10. Un método in vitro para detectar al menos dos moléculas interaccionantes en una célula utilizando un grupo de al menos una primera y una segunda sondas moleculares, cada sonda provista de un colorante donde dichos colorantes juntos permiten la transferencia de energía y comprendiendo cada sonda un dominio de unión capaz de unirse específicamente a una molécula de interés diferente, donde dichas sondas están provistas adicionalmente de un grupo reactivo que no está implicado en la unión a la molécula de interés y capaz de unirse específicamente a una sustancia formadora de puentes, permitiendo la yuxtaposición de dichas al menos primera y segunda sondas después de la unión a dicha molécula de interés de manera que haya un aumento de la probabilidad de transferencia de energía entre dichos colorantes, donde un grupo reactivo de dicha primera sonda no es reactivo directamente con dicha segunda sonda, que comprende:

\quad: proporcionar un grupo de sondas

\quad: proporcionar una muestra que comprende una célula

\quad: -poner en contacto dicha muestra con dicho grupo de sondas

\quad: -en condiciones que permiten yuxtaponer dichas sondas sobre dichas moléculas interaccionantes

\quad: - poner en contacto dichas sondas con una sustancia capaz de conectar al menos un grupo reactivo de dicha primera sonda con dicha segunda sonda, y

\quad: -detectar la yuxtaposición de dichas sondas por medio de FRET para detectar dichas moléculas interaccionantes.

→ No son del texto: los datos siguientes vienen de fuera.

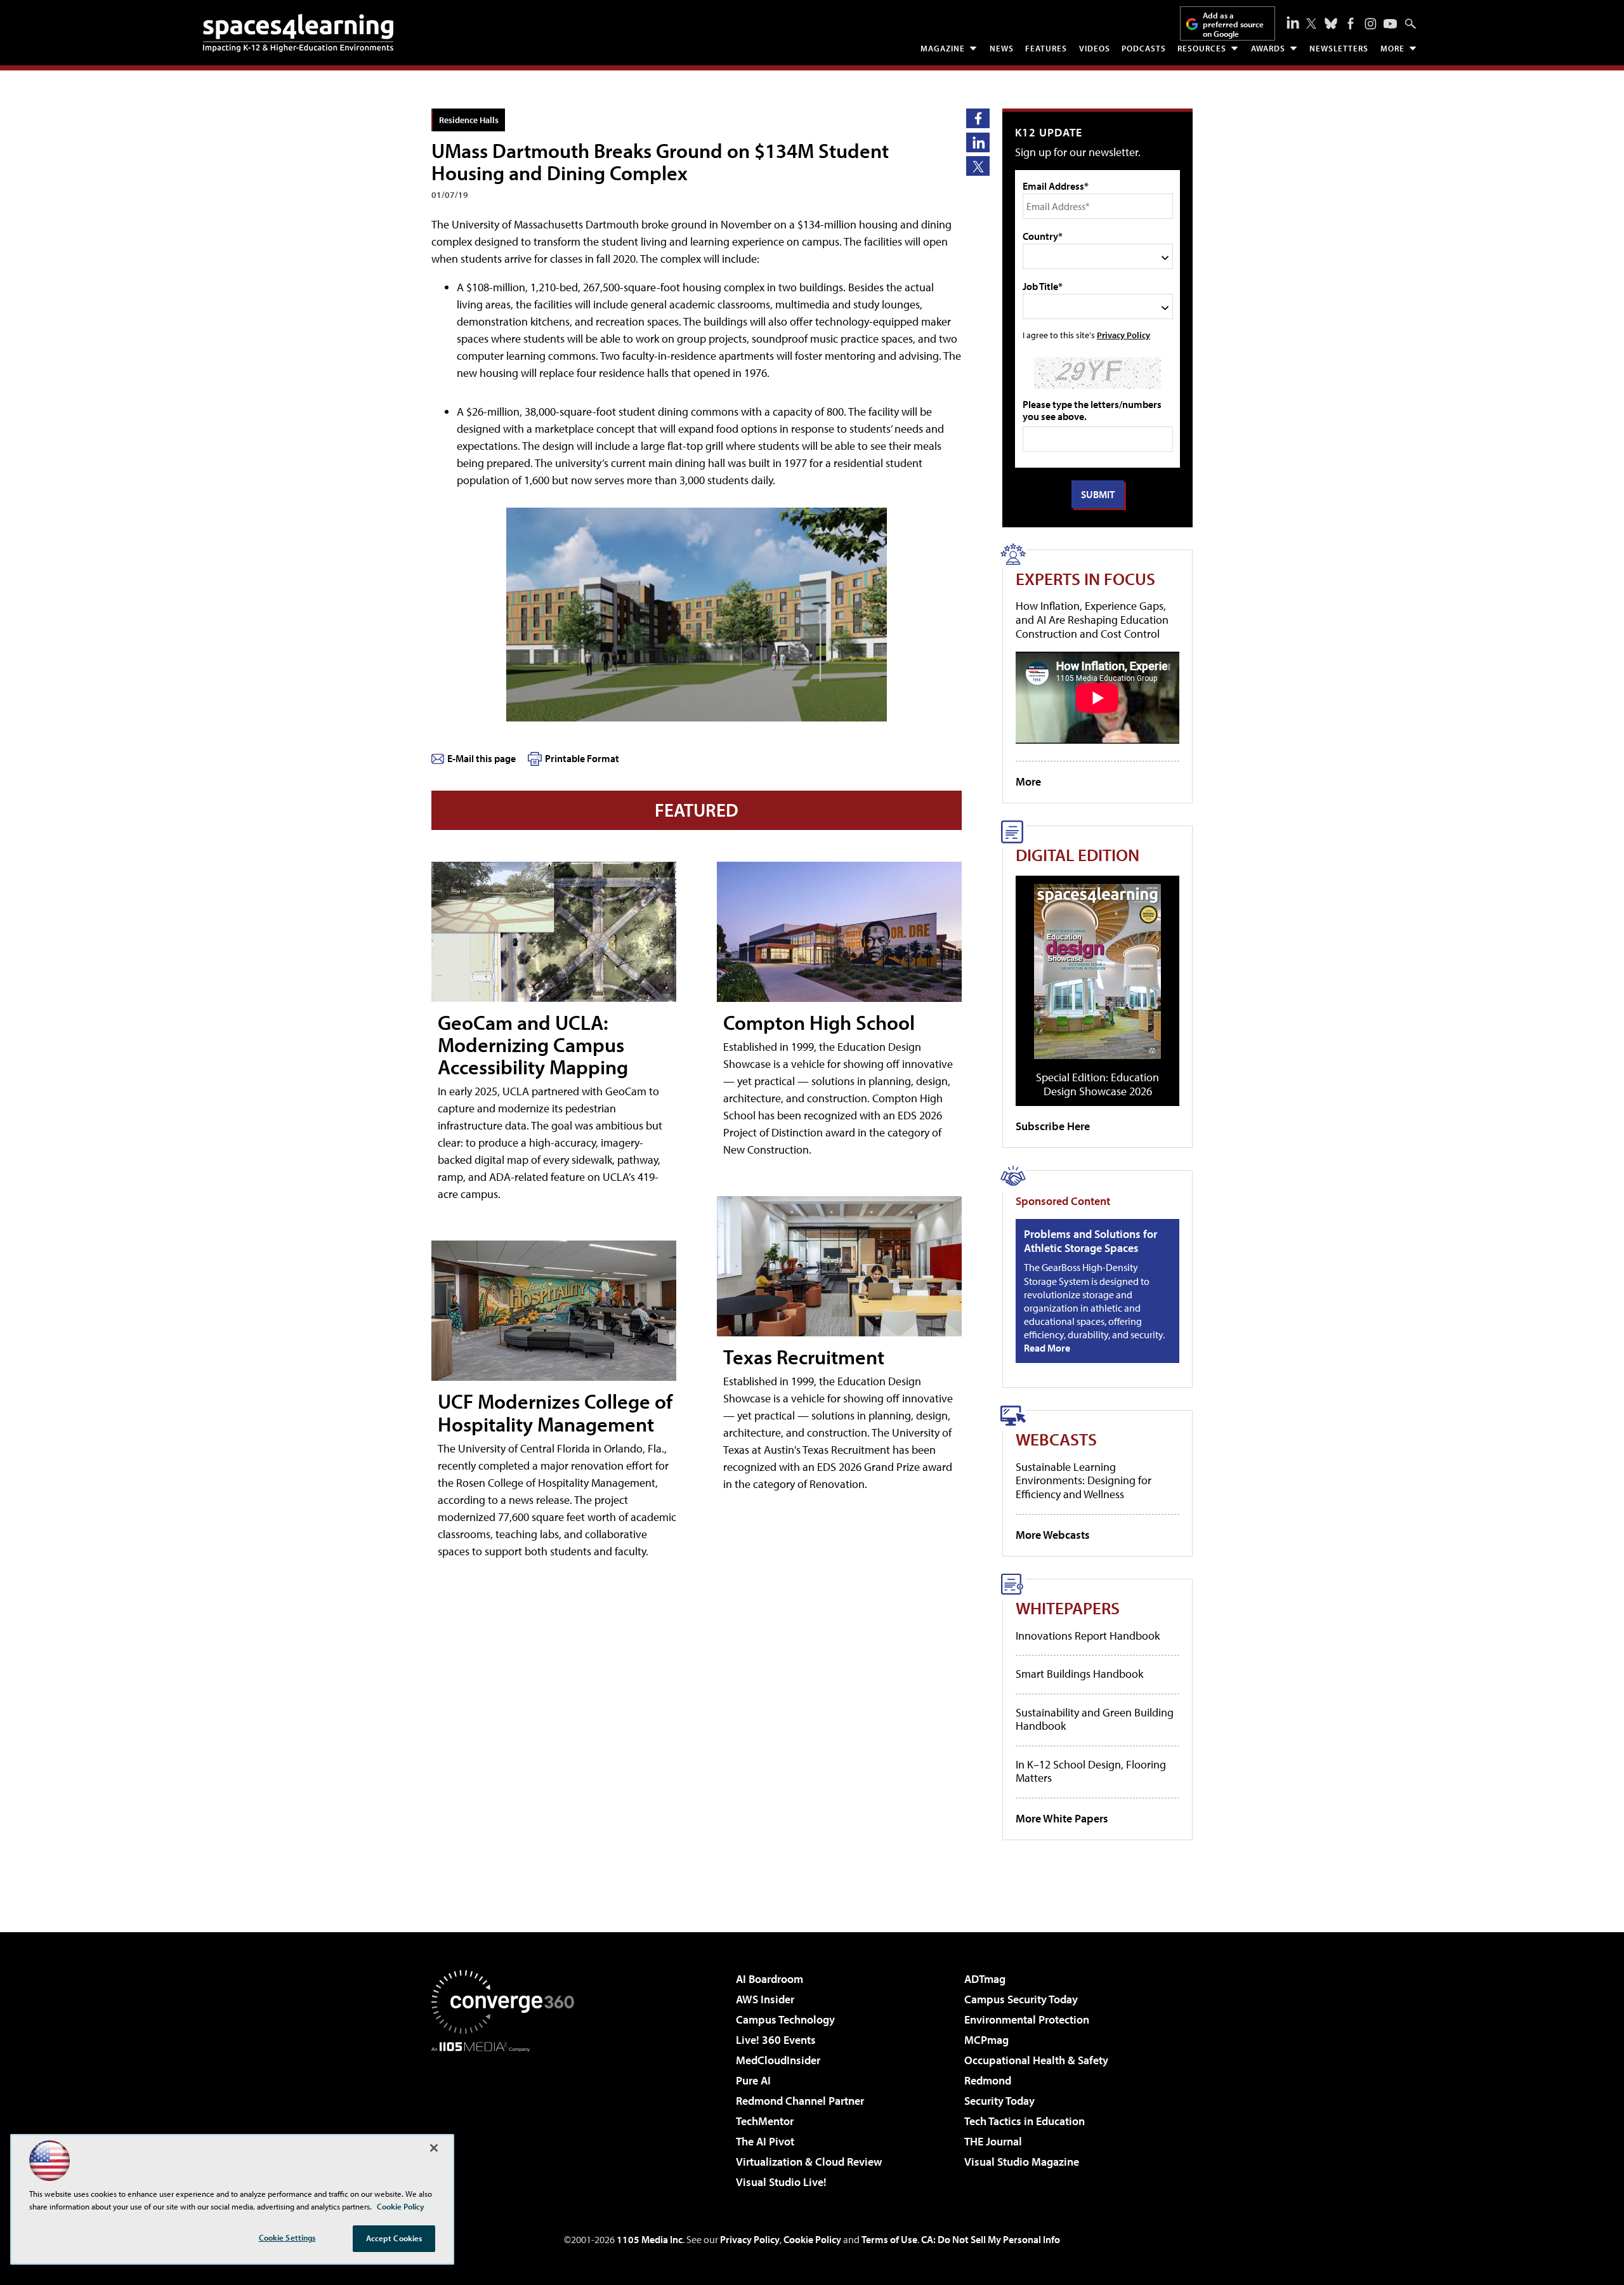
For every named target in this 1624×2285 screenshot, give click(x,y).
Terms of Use (889, 2239)
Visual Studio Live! (781, 2182)
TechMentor (765, 2121)
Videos (1094, 48)
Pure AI (753, 2080)
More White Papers (1062, 1818)
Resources (1201, 48)
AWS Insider (765, 1999)
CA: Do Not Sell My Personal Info (990, 2239)
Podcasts (1144, 48)
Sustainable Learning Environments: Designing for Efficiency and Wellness (1083, 1480)
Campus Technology (785, 2019)
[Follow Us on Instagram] (1371, 24)
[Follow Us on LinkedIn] (1293, 22)
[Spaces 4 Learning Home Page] (298, 33)
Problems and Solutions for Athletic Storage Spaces (1090, 1240)
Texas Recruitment (803, 1356)
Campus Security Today (1021, 1999)
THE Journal (993, 2141)
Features (1046, 48)
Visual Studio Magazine (1021, 2161)
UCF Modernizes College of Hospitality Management (555, 1412)
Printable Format (582, 758)
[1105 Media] (507, 2117)
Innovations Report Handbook (1088, 1635)
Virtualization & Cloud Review (809, 2161)
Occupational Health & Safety (1036, 2060)
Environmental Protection (1026, 2019)
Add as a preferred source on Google (1233, 24)
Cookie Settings (287, 2237)
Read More (1047, 1347)
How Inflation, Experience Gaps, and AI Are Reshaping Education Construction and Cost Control (1092, 619)
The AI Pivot (765, 2141)
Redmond (987, 2080)
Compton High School (819, 1022)
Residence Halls (469, 120)
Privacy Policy (1123, 335)
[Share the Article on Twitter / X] (978, 166)
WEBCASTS (1056, 1439)
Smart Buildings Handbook (1079, 1673)
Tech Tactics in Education (1024, 2121)
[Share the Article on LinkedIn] (978, 142)
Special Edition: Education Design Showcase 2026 (1097, 1084)
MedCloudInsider (778, 2060)
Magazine (942, 48)
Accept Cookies (394, 2238)
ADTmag (984, 1979)
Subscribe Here (1053, 1126)
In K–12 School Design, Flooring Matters (1091, 1771)
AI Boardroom (769, 1979)
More (1392, 48)
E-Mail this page (481, 758)
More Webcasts (1053, 1534)
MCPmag (986, 2039)
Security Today (999, 2100)
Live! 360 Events (776, 2039)
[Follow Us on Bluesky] (1331, 23)
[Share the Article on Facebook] (978, 118)
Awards (1268, 48)
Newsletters (1338, 48)
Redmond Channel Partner (800, 2100)
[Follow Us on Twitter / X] (1311, 23)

11. Un método de acuerdo con la reivindicación 10, donde dicha sustancia permite yuxtaponer dichos colorantes a una distancia de 0,2-10 nanómetros (2 a 100 \ring{A}ngstroms) entre sí.

12. Un método de acuerdo con la reivindicación 10 u 11, donde dicho grupo reactivo comprende biotina y donde dicha sustancia comprende avidina o estreptavidina.

13. Un método de acuerdo con una cualquiera de las reivindicaciones 10 a 12 que incluye la tinción de dicha muestra para al menos un marcador celular para definir una población de células diana que comprende poner en contacto dicha muestra con un compuesto capaz de unirse selectivamente a dicho marcador celular, donde dicho marcador celular es preferiblemente una agrupación de antígenos de diferenciación (CD).

14. Un método de acuerdo con una cualquiera de las reivindicaciones 10 a 13, donde al menos una de dichas moléculas es una sustancia proteinácea, un ácido nucleico, una molécula lipídica o un carbohidrato.

15. Un método de acuerdo con una cualquiera de las reivindicaciones 10 a 14 que permite la detección a nivel de células individuales, utilizando preferiblemente citometría de flujo.

16. Un kit de diagnóstico que comprende un grupo de sondas de acuerdo con una cualquiera de las reivindicaciones 1 a 9.

17. Un kit de acuerdo con la reivindicación 16, que comprende adicionalmente la sustancia formadora de puentes.

18. El uso de un grupo de sondas de acuerdo con una cualquiera de las reivindicaciones 1 a 9 o un método de acuerdo con una cualquiera de las reivindicaciones 10 a 15 para escrutar un compuesto que afecta a la interacción entre dos o más moléculas en una célula.